Vanna Slaughter, director of Catholic Charities in Dallas, told the Task Force she'd been the victim of a home invasion last October. An undocumented neighbor told her she didn't know about the attack, but added, "If I did, I'm not sure I would have called the police." It wasn't exactly a ringing endorsement of humanity, but it characterized the fear pervading the immigrant community.

State Rep. Roberto Alonzo from Oak Cliff said ICE was after El Cucuy, a Mexican boogeyman that doesn't exist. A representative from the Greater Dallas Korean Chamber of Commerce said, "When I have 20 Korean businesses looted and robbed in Dallas, nobody spoke because if they spoke up, they could be fingerprinted and everything becomes known.

"This program is a tool to keep us quiet."

Teresa Martinez said she and her three other sisters go to school at A&M. But the father who supported them was deported to Mexico. "He won't see us graduate."

Under the administration of President Barack Obama, these kinds of stories have proliferated. ICE has had successive record-breaking years for deportation in fiscal years 2009 and 2010. Those numbers should go up substantially as ICE seeks to bring online every local law enforcement agency in the country.

The Dallas County Sheriff's Department is one of more than a thousand activated jurisdictions participating in Secure Communities (S-Comm). For the uninitiated, here's how it works: Say a man is arrested for driving without a license by the Dallas Police. He gets booked into a Dallas County jail and his fingerprints are scanned and sent to the FBI's biometric database, which will determine if he has a criminal history. With S-Comm it doesn't stop there. The prints are also transmitted to an ICE database that ostensibly will return a hit if the guy is undocumented. If he is, ICE may issue a detainer and "request" 48 hours' notice before he's released on bond so they can pick him up. I used scare quotes back there because ICE recently changed the language on its I-287 detention forms. According to the updated language, holding him is no longer "required," it's "requested," which is a pretty fascinating change-up no doubt arrived at by the Justice Department given the language in the statute.

S-Comm's critics argue that the program has strayed from its purpose, which is to nab the bad guys. Instead, a majority of the undocumented immigrants caught up in S-Comm's dragnet are guilty of misdemeanors, hardly the worst of the worst that states and localities were sold when ICE initially sought participation.

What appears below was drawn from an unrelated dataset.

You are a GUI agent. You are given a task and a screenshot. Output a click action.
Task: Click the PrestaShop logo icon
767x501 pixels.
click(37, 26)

If Texas's huge immigrant population wasn't scared of the police before, it is now.

Tuesday night's Task Force meeting was supposed to address these concerns, which was odd since it wasn't even a week ago when ICE Director John Morton sent out a letter alerting the states that the agreements they'd negotiated with ICE were now void. It was a startling turnabout for a voluntary program that suddenly was anything of the sort, following the withdrawal of Massachusetts, Illinois and New York from S-Comm. Now, Morton reasoned, the FBI was handing the information sent to it by local law enforcement agencies to ICE anyway, so "no agreement with the state is legally necessary for one part of the federal government to share it with another part," he told the governors.

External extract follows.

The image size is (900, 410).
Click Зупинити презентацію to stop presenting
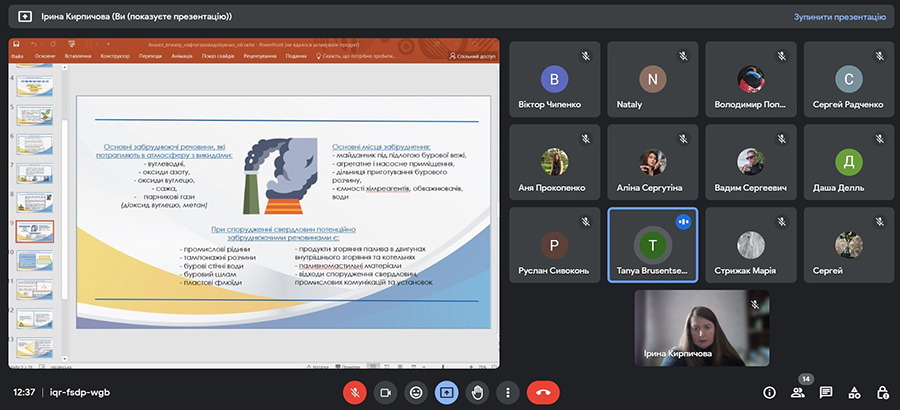(839, 17)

A pretty slick end-run, we gotta say.

But it's not like S-Comm doesn't place any strain on Dallas jails. They still "have" to hold onto the suspected undocumented immigrant for ICE for two days - not including weekends and federal holidays - on the county's dime. Unfair Park caught up with Dallas County Sheriff Lupe Valdez, a member of the Task Force, after the meeting to get her thoughts. Given the fact that so many are caught up for petty misdemeanors, we asked, are you prepared to use discretion on who and who not to hold for ICE?

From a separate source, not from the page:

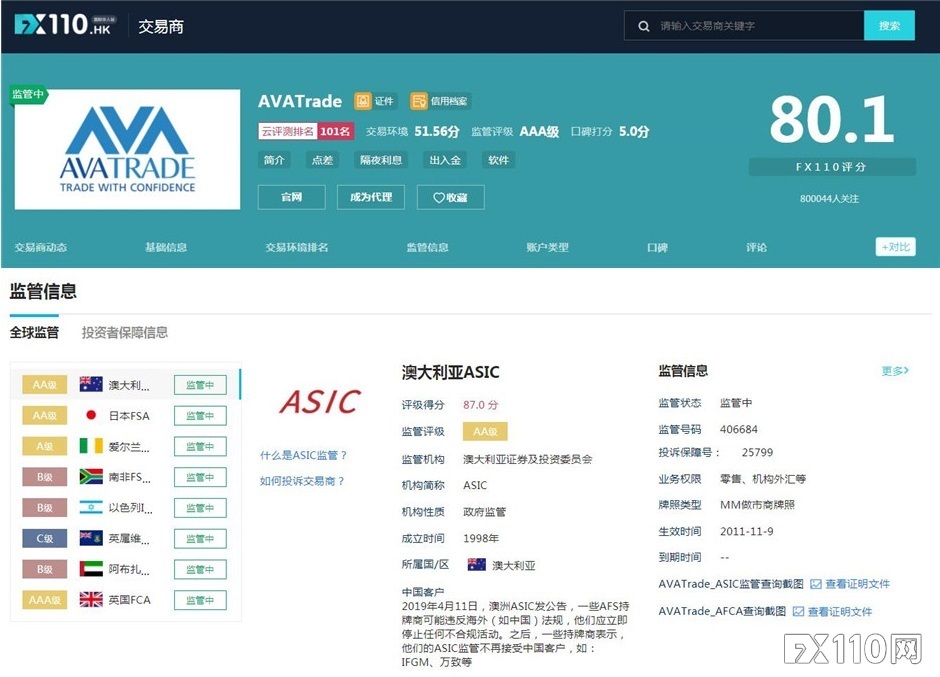Expand 更多 regulatory information
Image resolution: width=940 pixels, height=677 pixels.
[895, 371]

Valdez said she wasn't sure about the numbers for Dallas County, so we looked them up. ICE has three levels of criminality: Level 1, reserved for violent felons; Level 2, for non-violent felons or those with multiple misdemeanors; and Level 3, for misdemeanors. Of the nearly 6,000 detained by ICE in Dallas County since November 2008, only 1,528 were brought in on a Level 1 offense. Two-thirds of the Level 1 guys were actually deported. As for the use of discretion, she said she couldn't say at this point.

"We're here because there are problems," she said. "The county's too big and there's not enough room. We need the room in the jail for the people we're afraid of."